The mainland currently holds a 23.9 percent share in the $3.5 trillion market-cap global benchmark, and that's set to widen to 26.2 percent by next year, following the addition of heavyweight tech names including Alibaba, Baidu and Qihoo 360 Technology.
MSCI will add the companies at half their December 1 free float-adjusted market capitalization—i.e. the value of the shares held by the public—and then include the remainder at its May 2016 semiannual index review.
Once the changes are fully implemented next year, around $7 billion could move into these American Depository Receipts (ADRs) as passive funds that track the MSCI index snap up the assets, according to widespread estimates.
Because these funds mimic the MSCI index, investors are likely to rebalance their portfolios to match the new weightings, which could result in the "crowding out" of other markets, strategists say.
South Korea, Taiwan and India hold the highest individual MSCI EM index weightings after China at 16.1 percent, 12.3 percent and 8.4 percent respectively, so they are the most likely to see their weightings reduced in order to make space for the incoming Chinese ADRs.
MSCI has yet to release the new ratios of its country allocations, but the three Asian economies could see an estimated decrease in weight of about 55, 45 and 30 basis points respectively by May 2016, said Tobias Bland, chief executive of Enhanced Investment Products.
"Markets in Korea, Taiwan and India may see a knee jerk reaction at first but we'll have to wait until passive funds actually add ADRS to their portfolio to assess the real impact," said Bernard Aw, IG's market strategist.
But that adjustment process could take at least anywhere from three to six months as foreign fund managers adopt a cautious approach to Chinese stocks amid a slowing domestic economy, Aw added.
Hong Kong stocks on the MSCI EM index, however, could get a long-term boost despite an initial minor cut in weighting since many are directly linked to China, Aw noted.
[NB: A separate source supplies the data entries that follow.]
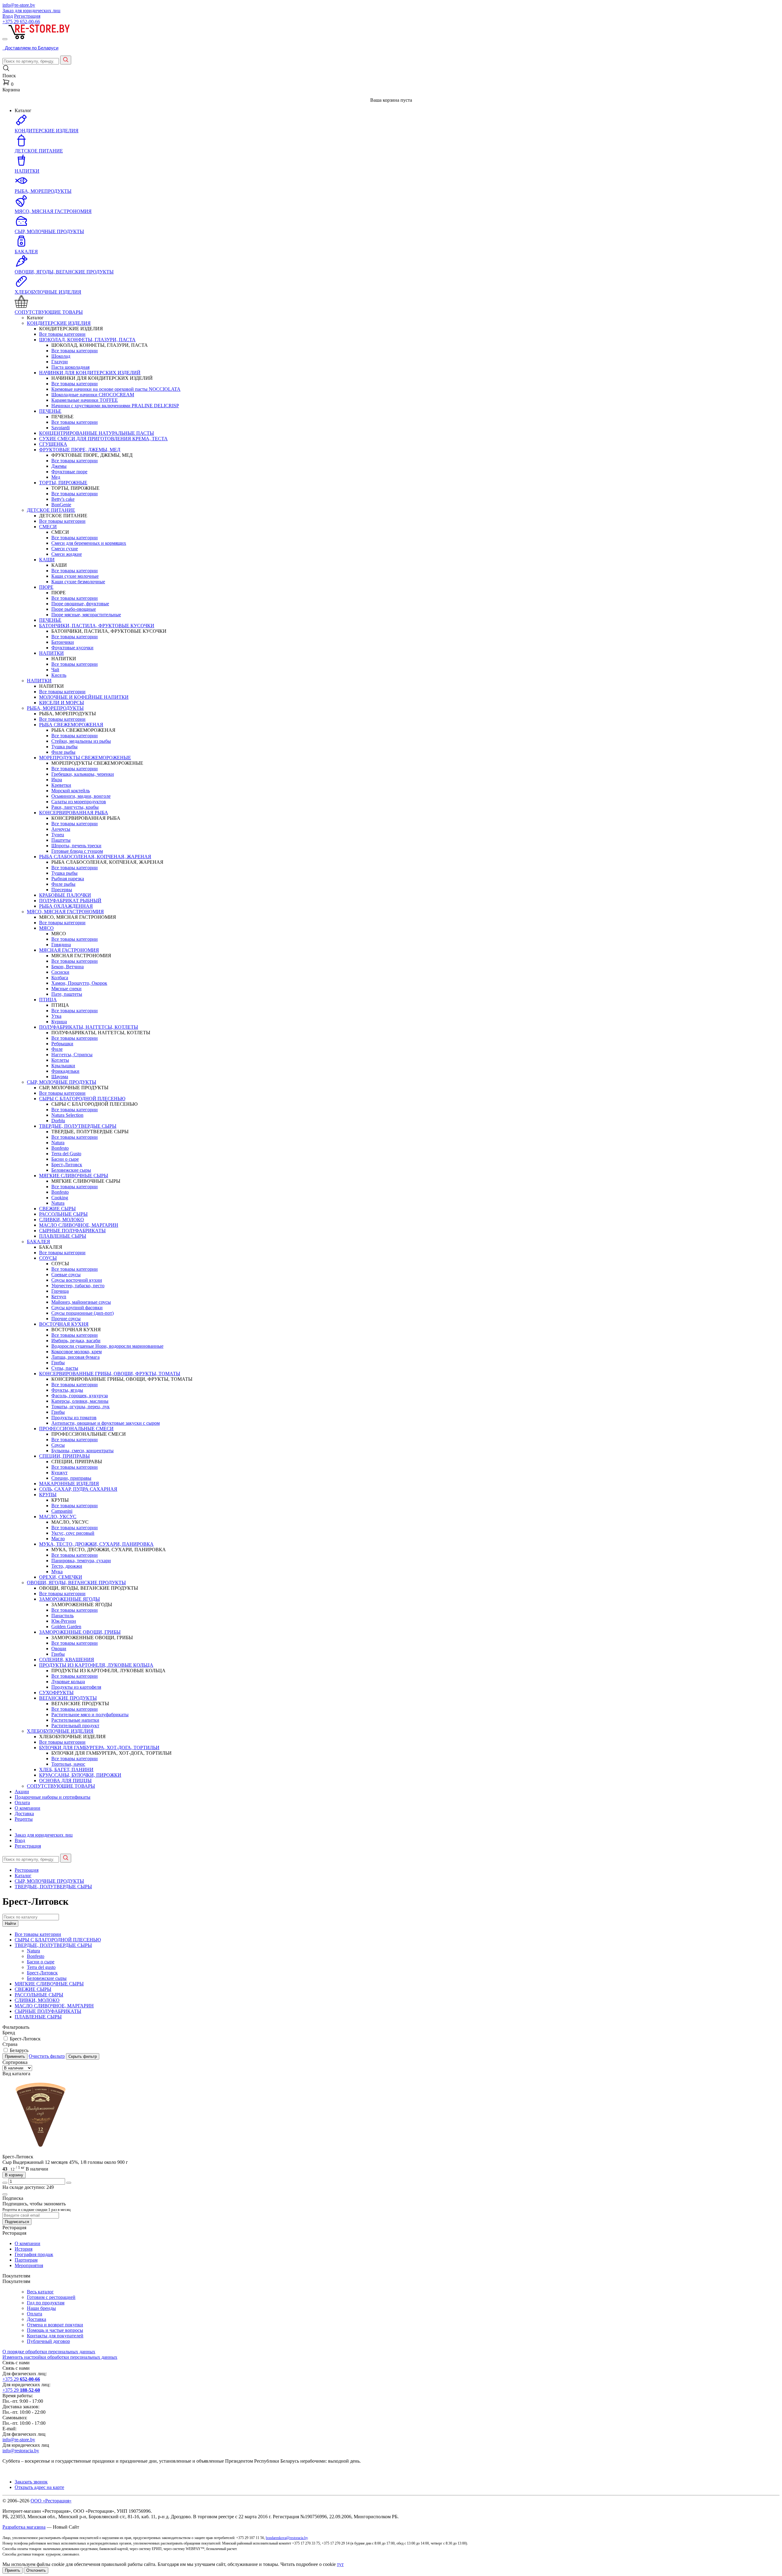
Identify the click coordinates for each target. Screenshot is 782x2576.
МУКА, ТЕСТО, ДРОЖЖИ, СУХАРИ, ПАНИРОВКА (96, 1544)
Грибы (58, 1362)
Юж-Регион (63, 1621)
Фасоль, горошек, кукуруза (79, 1395)
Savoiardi (60, 427)
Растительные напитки (75, 1720)
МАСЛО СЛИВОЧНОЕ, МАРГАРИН (78, 1225)
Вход (7, 16)
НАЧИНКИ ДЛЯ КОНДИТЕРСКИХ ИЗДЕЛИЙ (90, 372)
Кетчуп (58, 1296)
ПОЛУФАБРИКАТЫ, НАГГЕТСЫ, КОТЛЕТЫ (88, 1027)
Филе (57, 1049)
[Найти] (65, 60)
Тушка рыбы (64, 746)
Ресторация (26, 1870)
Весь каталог (40, 2291)
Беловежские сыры (71, 1170)
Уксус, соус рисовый (72, 1533)
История (23, 2249)
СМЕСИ (48, 526)
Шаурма (59, 1076)
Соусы (58, 1445)
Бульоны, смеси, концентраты (82, 1450)
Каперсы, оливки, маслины (79, 1401)
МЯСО (46, 928)
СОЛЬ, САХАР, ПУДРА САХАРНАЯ (78, 1489)
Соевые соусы (66, 1274)
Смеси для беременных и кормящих (88, 543)
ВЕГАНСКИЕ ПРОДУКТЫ (68, 1698)
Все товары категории (62, 334)
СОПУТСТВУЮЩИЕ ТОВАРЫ (61, 1786)
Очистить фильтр (47, 2056)
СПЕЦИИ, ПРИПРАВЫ (64, 1456)
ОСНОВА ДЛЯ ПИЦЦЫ (65, 1780)
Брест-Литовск (66, 1164)
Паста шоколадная (70, 367)
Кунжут (59, 1472)
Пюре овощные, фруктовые (80, 603)
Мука (57, 1571)
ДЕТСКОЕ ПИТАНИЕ (51, 510)
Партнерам (26, 2260)
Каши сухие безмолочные (78, 581)
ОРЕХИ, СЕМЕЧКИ (60, 1577)
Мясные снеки (66, 988)
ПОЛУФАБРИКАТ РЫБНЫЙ (70, 900)
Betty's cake (63, 499)
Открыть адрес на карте (39, 2487)
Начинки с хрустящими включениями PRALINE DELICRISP (115, 405)
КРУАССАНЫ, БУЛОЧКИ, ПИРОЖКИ (80, 1775)
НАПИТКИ (51, 653)
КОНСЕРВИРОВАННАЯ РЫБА (73, 812)
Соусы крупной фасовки (77, 1307)
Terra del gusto (41, 1967)
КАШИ (47, 559)
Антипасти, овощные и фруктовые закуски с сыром (105, 1423)
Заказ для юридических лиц (31, 10)
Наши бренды (41, 2308)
Thus, if investors reallocate portfolio space to Chinese ADRs, they may include more Hong Kong companies as well.
Ultimately, how long the "crowding out" effect lasts depends on how seriously Beijing takes its financial and markets reform agenda, warned Alicia Garcia Herrero, chief economist at Natixis.
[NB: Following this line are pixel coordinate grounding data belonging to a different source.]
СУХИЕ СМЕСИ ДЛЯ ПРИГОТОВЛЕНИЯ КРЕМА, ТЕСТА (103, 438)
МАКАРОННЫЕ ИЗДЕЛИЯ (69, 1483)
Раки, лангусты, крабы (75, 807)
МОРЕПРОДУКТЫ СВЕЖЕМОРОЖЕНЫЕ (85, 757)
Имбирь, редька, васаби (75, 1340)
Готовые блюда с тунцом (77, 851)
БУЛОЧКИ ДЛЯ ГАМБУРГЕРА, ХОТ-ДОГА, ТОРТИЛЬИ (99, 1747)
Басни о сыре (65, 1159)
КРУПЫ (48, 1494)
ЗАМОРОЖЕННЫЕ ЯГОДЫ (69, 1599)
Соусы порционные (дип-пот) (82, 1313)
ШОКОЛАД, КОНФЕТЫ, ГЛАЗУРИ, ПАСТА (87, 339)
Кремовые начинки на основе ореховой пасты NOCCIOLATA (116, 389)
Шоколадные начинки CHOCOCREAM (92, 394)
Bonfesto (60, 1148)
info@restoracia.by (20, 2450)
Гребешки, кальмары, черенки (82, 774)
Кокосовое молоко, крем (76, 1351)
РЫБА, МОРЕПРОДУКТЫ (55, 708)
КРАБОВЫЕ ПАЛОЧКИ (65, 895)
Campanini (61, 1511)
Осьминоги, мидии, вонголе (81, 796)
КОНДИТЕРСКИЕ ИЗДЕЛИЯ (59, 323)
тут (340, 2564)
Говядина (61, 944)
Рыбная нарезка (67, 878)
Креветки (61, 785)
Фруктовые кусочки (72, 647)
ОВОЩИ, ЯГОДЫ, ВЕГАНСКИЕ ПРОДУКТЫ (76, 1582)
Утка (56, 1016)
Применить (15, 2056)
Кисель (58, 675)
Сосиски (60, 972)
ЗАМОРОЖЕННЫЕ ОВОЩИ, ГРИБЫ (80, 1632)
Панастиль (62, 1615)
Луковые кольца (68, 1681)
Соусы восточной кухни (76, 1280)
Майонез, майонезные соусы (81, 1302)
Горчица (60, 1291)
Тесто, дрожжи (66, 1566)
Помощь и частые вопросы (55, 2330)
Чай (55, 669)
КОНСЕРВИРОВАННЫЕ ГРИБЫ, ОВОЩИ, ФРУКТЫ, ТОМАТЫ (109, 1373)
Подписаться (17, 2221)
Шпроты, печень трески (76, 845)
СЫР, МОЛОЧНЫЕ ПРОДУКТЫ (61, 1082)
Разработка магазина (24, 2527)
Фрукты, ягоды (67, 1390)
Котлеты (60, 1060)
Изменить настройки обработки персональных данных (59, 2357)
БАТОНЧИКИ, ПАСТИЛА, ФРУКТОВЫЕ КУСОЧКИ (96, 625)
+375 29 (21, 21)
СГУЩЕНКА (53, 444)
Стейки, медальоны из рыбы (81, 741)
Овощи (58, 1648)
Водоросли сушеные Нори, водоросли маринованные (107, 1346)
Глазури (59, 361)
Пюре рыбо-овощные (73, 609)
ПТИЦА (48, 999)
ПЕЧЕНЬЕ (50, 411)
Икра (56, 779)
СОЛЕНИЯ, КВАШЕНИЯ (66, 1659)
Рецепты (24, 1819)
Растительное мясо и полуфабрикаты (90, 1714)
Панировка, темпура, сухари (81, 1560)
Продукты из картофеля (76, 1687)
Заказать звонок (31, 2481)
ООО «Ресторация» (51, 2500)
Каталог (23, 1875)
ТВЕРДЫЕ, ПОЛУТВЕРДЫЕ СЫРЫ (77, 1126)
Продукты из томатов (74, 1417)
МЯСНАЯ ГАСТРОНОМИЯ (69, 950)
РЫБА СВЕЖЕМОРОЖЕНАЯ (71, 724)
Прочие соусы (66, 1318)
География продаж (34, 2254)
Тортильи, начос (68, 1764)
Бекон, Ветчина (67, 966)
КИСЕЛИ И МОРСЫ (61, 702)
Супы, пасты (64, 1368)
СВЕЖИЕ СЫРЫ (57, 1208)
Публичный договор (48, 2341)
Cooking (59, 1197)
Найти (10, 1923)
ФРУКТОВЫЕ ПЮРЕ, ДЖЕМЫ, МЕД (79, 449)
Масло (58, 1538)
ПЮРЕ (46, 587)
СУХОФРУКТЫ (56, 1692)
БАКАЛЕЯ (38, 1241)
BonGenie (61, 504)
"This is a great opportunity for China to show off its reform efforts. These ADRs may be listed in the U.S. but they are still reflective of the mainland. If investors are unconvinced by Chinese reforms, the 'crowding out' effect could reverse and see other emerging markets benefit."
Market participants have long awaited progress on capital account liberalization and full renminbi convertibility for concrete signs Beijing is serious about transiting into a more market-oriented system.
The same logic applies to the renminbi's entry into the International Monetary Fund's basket of reserve currencies on Monday, While the news did bolster optimism regarding Beijing's commitment to reforms, it remains to be seen whether the mainland is willing to sacrifice market stability to gain international credibility, according to Herrero.